While I totally understand how you got here, I disagree with this almost 
completely.  This burdens a better tool with the compromises we had to 
make to make the bad old tools work.

The "almost" part is: existing patterns of API naming came from a 
reasonable thought process, and it might be reasonable to re-run some of 
that thought process in the context of the newer, more powerful language 
we have now, and some of those intuitions will be helpful in building 
symmetric / transparent / round-trippable APIs. But let's not try to 
cram patterns into the idioms we developed to approximate them.

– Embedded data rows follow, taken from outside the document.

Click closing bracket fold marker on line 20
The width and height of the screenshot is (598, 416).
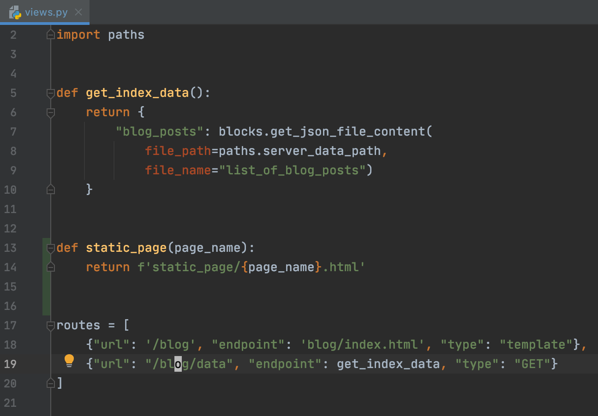point(51,383)
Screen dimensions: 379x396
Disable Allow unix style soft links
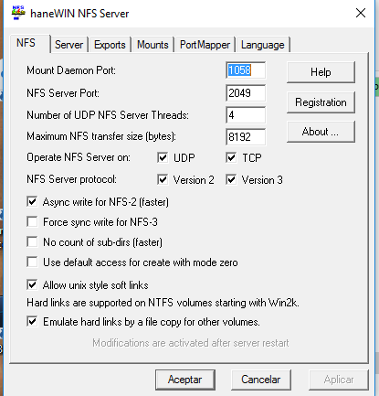[x=32, y=284]
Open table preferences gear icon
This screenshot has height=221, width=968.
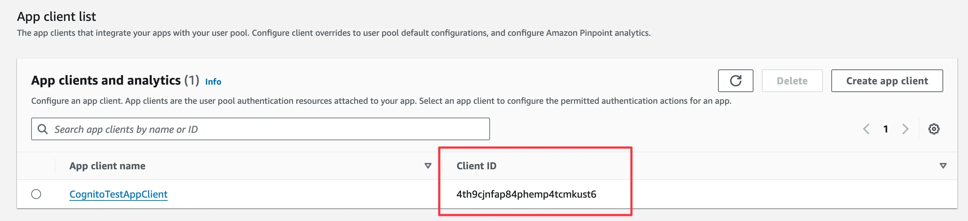[933, 129]
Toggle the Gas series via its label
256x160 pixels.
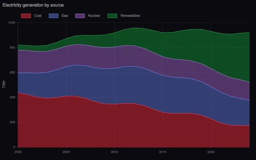tap(65, 16)
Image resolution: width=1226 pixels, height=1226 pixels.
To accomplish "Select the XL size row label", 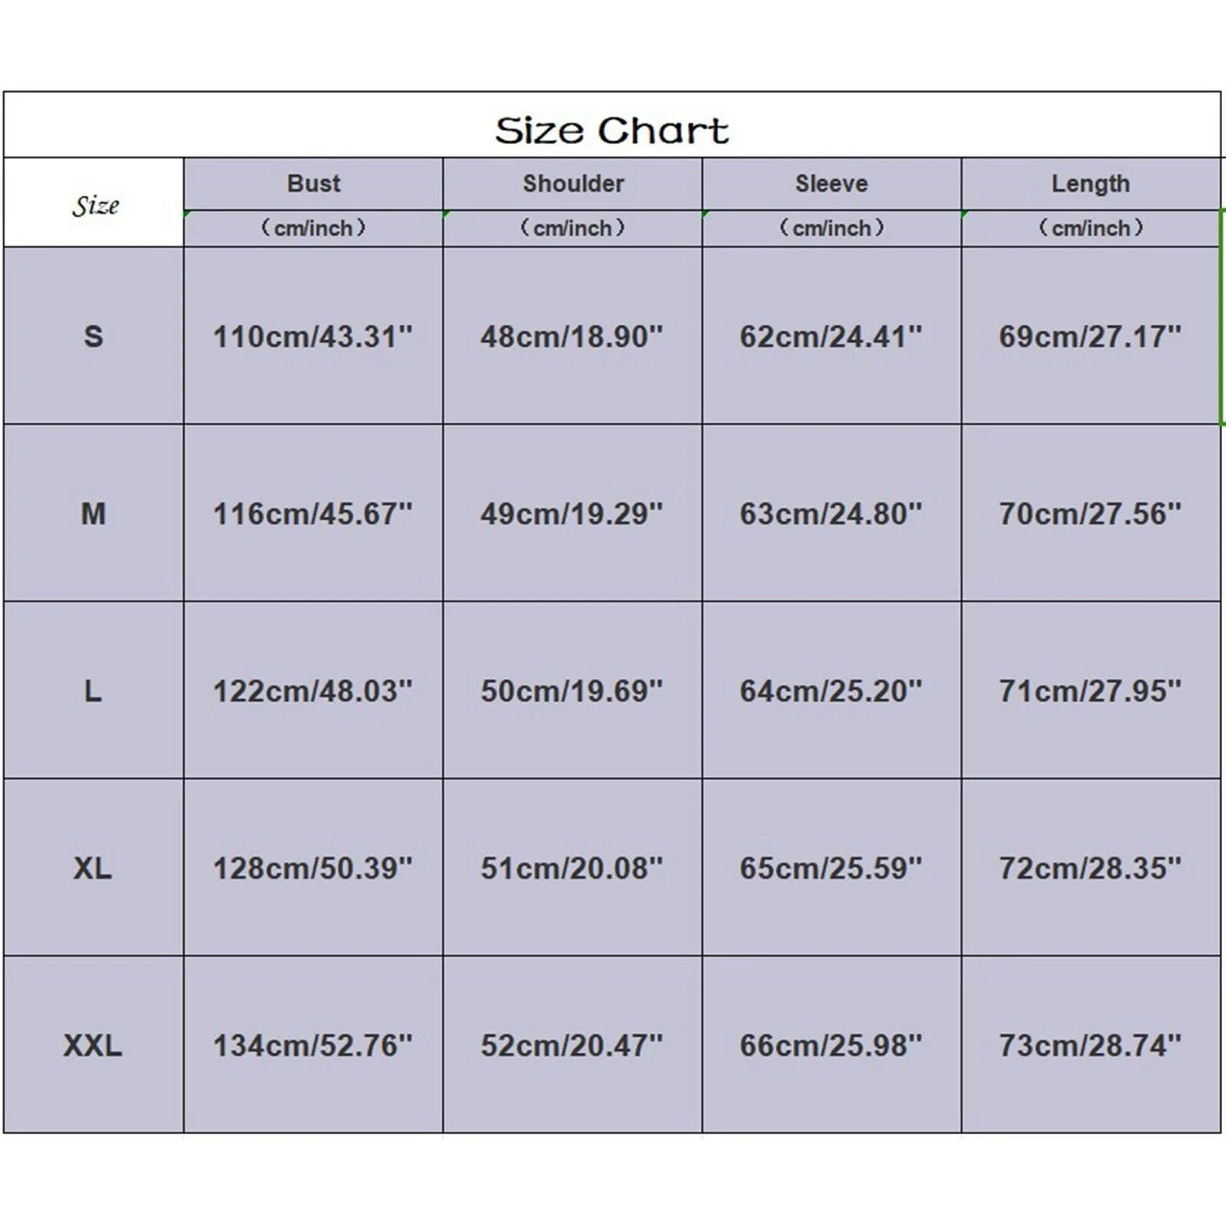I will click(x=93, y=868).
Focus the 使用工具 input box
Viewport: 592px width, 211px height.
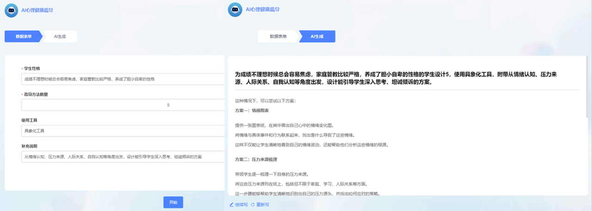(123, 131)
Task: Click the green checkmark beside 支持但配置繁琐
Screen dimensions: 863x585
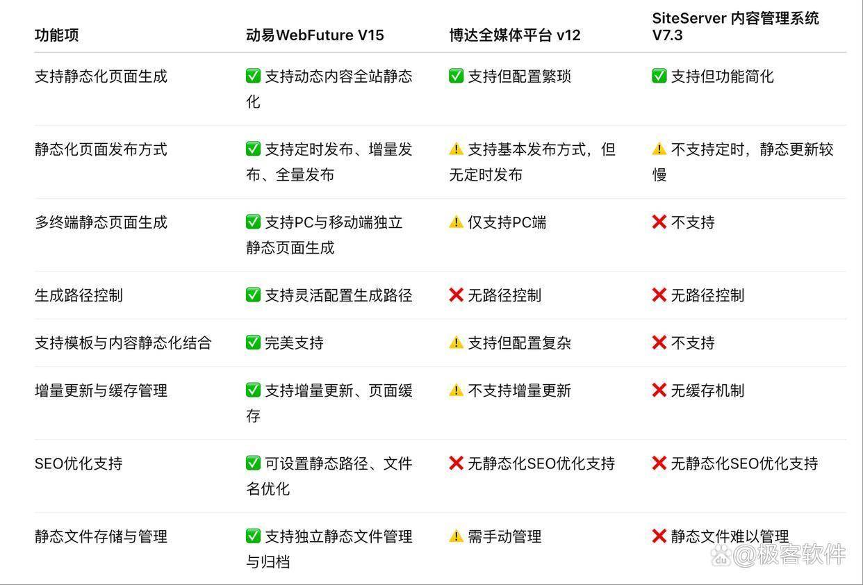Action: [456, 76]
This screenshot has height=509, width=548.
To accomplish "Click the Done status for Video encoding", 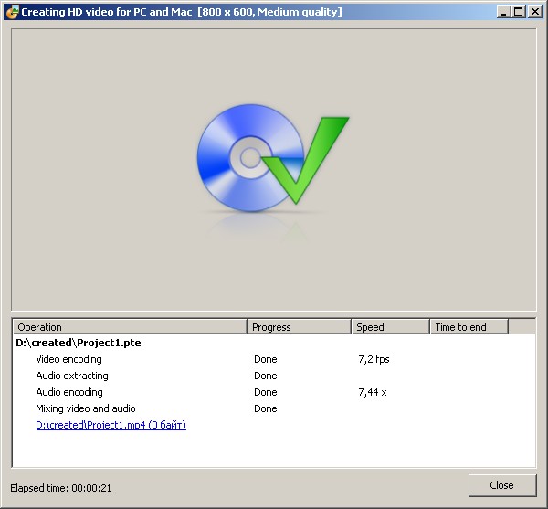I will coord(265,359).
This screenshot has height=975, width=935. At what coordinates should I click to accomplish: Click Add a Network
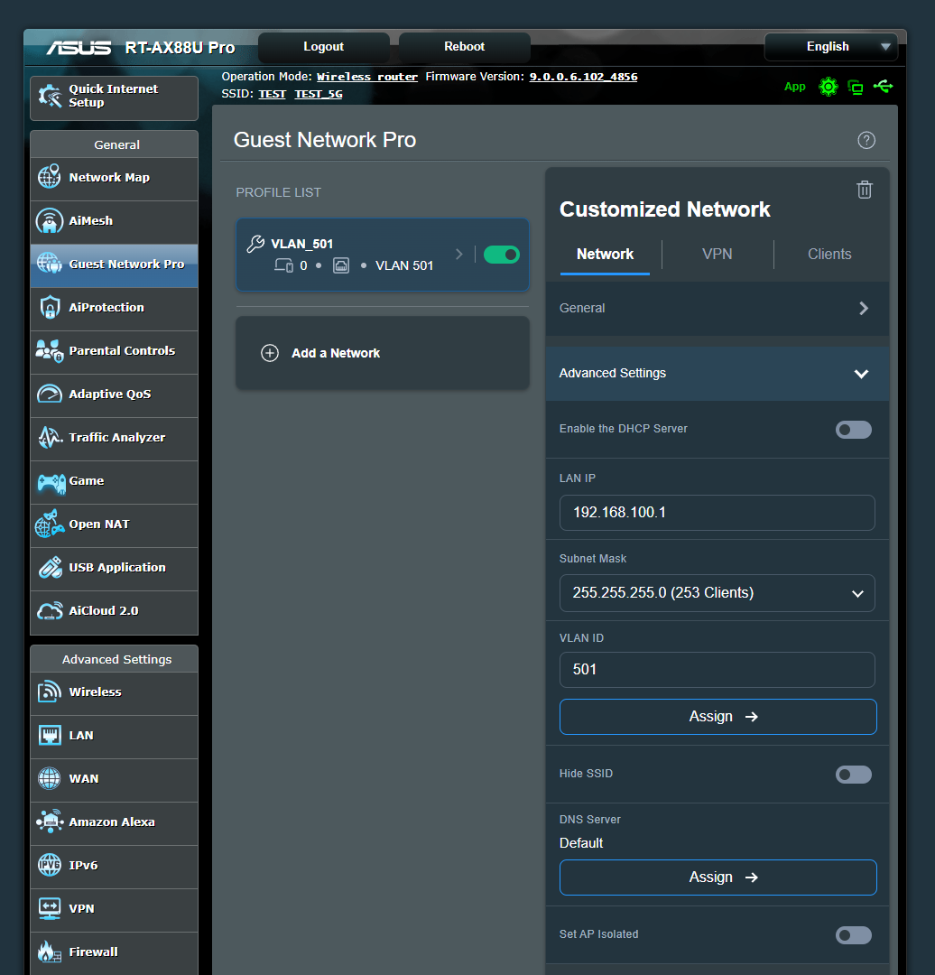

In short: look ahead, not backwards.

> Proposal:

While I am sure that people will code as you have suggested in this 
proposal (for the same reason: seeking the comfort of the old rules), I 
think most of these would be seriously suboptimal choices.  They seem to 
mostly flow from "let's cram patterns into the mental model we have 
now", rather than broadening the model.

So, I think these are good first thoughts, just not the place we want to 
land.  My advice is: broaden your perspective, try to embrace the degree 
to which patterns are not "just" better getters, and iterate!  That's 
how we discover better API design idioms.